• [Istruzioni esercizio]:
(A) Riassumi in due frasi il testo sulla morte della confutazione.
(B) Prosegui, per favore, il testo sulla morte della confutazione dopo la sua ultima frase.

··· Testo fornito

Addoloriamoci, dunque, e disperiamoci.

Siamo tutti in lutto.

Perché?

Perché è morta la confutazione.

La confutazione, dal latino confūtare, ossia ribattere ad una tesi sostenuta con un’antitesi che sia ragionevole e che adduca delle prove e testimonianze probanti avverse, per smontare l’ipotesi con un’altra ipotesi forte e convincente, è spirata. È deceduta sulla piattaforma dorata e insensata del citazionismo compulsivo, è schiattata dentro il vento irrazionale e animalesco dei social, dove l’importante è esserci, affermandosi come ontologia necessaria che non serve in realtà a nessuno, se non ad una evidenza fenomenica dello stare al mondo senza scopo di ragione.

Colui che sostituisce la confutazione con il citazionismo spiccio, solitamente ha scarse basi culturali, anche se ostenta letture poderose e cita Kant, i filosofi greci di cui non ha mai letto per intero nemmeno un libro, ma frammenti sparsi qua e là nell’incoerenza sfilacciata e decontestualizzata della rete. E cita, cita. Non gli piace un articolo? Che fa? Non lo smonta punto per punto per dimostrarne l’errata consistenza, preferisce consigliare all’articolista la lettura di questo o quell’autore che avrebbe affrontato il problema prima di lui. Poi che il citazionista non sappia nemmeno di che problema si stia parlando, poco importa. Citare Kant fa sempre colpo, perché colloca il compulsivo dentro un limbo di pseudo-intellettualetti che, infarciti di buoni frammenti bignameschi di gusto pessimo e altrettanto scadente pensiero, combattono citando tutto ciò che non approvano. E a volte basta anche soltanto leggere il titolo per non approvare, non è nemmeno necessario visionare l’articolo, ci vuole troppo tempo. La priorità di leggere e poi capire e poi eventualmente confutare viene sostituita col protagonismo che consente di primeggiare nel nulla, attraverso l’ostentazione forzata di una cultura che non si possiede.

······
··· Record salvati

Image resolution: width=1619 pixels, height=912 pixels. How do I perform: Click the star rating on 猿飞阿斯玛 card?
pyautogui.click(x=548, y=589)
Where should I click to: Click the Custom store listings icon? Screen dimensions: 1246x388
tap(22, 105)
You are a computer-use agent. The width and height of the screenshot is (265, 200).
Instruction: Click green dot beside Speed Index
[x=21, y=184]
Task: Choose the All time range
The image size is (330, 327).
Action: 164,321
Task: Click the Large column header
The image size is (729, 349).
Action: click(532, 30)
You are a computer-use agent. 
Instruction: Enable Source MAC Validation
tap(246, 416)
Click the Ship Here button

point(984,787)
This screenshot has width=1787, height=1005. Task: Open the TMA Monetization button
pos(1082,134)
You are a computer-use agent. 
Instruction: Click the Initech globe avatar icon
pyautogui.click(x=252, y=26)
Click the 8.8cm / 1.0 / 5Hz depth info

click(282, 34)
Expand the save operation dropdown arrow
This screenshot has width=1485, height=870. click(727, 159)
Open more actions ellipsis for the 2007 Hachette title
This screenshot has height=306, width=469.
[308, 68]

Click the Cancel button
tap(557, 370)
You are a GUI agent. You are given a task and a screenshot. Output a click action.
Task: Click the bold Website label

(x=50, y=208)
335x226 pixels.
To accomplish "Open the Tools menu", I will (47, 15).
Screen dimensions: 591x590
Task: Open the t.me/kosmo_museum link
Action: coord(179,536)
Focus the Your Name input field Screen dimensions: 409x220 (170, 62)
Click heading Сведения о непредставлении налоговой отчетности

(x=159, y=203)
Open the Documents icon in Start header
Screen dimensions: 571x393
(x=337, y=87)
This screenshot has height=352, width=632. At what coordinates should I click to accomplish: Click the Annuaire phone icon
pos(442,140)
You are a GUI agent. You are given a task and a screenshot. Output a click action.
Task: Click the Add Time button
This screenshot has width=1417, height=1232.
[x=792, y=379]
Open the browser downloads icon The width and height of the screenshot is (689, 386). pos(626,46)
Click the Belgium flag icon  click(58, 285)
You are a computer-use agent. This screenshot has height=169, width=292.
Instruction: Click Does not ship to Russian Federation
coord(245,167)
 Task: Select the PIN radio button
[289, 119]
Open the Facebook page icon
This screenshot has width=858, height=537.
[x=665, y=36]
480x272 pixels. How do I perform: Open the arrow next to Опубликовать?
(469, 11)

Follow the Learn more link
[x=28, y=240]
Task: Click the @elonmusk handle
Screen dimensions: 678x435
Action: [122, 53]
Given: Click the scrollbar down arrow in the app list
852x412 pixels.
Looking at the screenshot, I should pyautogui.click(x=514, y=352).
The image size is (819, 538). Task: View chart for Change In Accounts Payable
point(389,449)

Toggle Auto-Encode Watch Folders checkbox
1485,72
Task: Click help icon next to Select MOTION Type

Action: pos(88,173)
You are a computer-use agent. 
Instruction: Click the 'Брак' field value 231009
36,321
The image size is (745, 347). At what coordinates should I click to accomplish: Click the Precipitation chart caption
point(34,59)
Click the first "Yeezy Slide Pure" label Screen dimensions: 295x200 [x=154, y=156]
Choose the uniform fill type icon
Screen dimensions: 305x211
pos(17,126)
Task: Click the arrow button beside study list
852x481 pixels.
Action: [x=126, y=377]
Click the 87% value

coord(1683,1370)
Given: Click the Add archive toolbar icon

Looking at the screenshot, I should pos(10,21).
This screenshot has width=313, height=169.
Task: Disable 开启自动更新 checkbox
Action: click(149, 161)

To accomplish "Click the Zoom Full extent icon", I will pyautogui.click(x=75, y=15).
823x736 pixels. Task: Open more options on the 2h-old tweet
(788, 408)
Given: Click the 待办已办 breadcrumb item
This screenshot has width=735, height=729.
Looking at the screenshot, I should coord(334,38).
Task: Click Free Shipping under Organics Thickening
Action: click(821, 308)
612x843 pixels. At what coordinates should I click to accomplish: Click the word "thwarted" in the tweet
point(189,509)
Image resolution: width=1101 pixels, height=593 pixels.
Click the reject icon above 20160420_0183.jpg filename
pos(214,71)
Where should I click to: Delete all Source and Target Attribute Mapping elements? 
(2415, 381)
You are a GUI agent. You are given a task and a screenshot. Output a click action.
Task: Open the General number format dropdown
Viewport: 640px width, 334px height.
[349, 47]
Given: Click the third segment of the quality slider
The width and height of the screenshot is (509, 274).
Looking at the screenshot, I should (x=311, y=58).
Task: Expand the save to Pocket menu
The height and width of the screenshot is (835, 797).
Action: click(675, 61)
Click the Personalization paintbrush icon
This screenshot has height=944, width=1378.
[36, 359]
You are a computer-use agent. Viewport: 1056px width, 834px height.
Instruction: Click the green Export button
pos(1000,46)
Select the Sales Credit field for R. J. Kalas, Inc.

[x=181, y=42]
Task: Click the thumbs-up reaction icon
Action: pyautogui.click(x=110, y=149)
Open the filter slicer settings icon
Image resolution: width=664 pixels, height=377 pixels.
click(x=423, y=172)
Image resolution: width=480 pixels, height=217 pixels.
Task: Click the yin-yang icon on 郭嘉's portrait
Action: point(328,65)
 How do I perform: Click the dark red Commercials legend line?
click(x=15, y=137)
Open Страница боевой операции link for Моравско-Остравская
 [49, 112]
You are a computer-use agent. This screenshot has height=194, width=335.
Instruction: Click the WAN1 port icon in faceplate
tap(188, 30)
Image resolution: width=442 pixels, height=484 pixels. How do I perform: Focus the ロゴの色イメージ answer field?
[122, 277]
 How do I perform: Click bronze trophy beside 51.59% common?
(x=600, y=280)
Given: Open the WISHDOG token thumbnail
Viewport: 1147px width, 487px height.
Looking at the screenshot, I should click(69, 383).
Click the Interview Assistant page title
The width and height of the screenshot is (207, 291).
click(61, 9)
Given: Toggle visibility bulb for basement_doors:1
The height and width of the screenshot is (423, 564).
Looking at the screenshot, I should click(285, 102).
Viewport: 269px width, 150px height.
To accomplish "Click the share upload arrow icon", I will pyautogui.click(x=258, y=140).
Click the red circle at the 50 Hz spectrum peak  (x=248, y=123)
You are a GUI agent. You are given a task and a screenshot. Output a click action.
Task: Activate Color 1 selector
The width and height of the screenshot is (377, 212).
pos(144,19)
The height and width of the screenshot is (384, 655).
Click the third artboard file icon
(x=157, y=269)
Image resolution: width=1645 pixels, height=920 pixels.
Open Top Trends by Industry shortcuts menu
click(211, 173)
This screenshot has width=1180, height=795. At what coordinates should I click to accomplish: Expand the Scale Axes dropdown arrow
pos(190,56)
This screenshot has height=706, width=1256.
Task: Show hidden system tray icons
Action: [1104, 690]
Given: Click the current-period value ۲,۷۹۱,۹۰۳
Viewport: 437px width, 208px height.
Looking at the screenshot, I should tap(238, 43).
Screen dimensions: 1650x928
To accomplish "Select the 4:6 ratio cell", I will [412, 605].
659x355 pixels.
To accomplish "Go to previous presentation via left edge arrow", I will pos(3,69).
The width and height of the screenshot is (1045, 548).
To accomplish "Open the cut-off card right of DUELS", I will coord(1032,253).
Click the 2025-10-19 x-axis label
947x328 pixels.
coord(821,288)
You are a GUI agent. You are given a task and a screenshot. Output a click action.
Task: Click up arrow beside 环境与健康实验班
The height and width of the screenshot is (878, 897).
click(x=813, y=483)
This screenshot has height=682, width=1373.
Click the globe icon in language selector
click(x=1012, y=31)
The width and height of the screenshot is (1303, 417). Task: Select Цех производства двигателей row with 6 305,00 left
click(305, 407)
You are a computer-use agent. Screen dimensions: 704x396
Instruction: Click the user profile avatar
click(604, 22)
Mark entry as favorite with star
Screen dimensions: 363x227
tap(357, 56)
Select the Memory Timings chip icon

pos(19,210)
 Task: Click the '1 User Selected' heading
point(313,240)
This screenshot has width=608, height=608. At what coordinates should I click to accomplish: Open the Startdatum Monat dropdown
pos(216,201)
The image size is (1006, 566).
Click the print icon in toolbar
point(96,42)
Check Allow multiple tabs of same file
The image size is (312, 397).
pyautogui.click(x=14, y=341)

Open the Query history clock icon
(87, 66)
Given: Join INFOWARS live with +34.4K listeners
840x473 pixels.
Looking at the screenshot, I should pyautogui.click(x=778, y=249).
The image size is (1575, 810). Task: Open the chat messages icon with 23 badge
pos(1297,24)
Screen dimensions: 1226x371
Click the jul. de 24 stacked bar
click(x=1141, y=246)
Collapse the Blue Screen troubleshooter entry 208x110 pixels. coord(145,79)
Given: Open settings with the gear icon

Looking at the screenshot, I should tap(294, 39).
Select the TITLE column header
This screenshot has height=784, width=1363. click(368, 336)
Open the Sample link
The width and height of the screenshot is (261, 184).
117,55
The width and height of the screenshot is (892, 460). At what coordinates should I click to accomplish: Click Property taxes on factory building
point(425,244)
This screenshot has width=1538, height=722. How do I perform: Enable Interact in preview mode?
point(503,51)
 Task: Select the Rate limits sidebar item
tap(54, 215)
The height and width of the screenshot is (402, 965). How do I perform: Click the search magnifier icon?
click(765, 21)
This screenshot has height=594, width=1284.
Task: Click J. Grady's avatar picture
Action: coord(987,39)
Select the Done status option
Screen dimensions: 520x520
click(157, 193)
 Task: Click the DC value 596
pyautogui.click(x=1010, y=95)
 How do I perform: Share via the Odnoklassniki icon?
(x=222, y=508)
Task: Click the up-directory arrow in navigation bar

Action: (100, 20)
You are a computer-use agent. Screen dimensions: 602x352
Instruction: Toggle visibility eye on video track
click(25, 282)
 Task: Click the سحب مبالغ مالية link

······

• [Soluzioni]:
(A) Il testo annuncia la morte della confutazione, cioè del ribattere a una tesi con un'antitesi ragionevole sostenuta da prove, avvenuta sulla piattaforma del citazionismo compulsivo e dei social. Chi sostituisce la confutazione con il citazionismo spiccio, pur avendo di solito scarse basi culturali, cita autori come Kant invece di smontare un articolo punto per punto, ostentando una cultura che non possiede.

(B)
Ma facciamo un esempio di citazionismo spiccio.

Sotto un post sul bluff del’ontologia, una signora consiglia di leggere Kant. Alla signora vien detto che un suggerimento di lettura, presupponendo l’ignoranza altrui, non è una confutazione. Meglio fare le maestrine che confutare.

La signora risponde così: “Non era certo mia intenzione fare la maestrina, solo intendevo brevemente dire che Kant, a quanto pare, aveva risolto il problema, per cui bastava rileggerlo. Inoltre mi riferivo all’autore dell’articolo, non certo a lei che lo ha postato”.

L’interlocutore risponde: “Lo ha letto senza aprirlo, perché non si è nemmeno accorta che l’autore dell’articolo sono io”, e la invita successivamente a confutare l’articolo stesso.

La signora dice di non avere argomenti propri per confutare, che la sua confutazione è Kant, senza spiegare nient’altro, e questo basta.

L’interlocutore la invita nuovamente a confutare il suo articolo appoggiandosi a Kant, usandolo argomentativamente per sostenere le sue ragioni.

La Signora si offende dicendo di essere pentita di non aver ignorato l’articolo e rifiuta la confutazione.

Perché, a questo punto ci domandiamo, è così difficile confutare?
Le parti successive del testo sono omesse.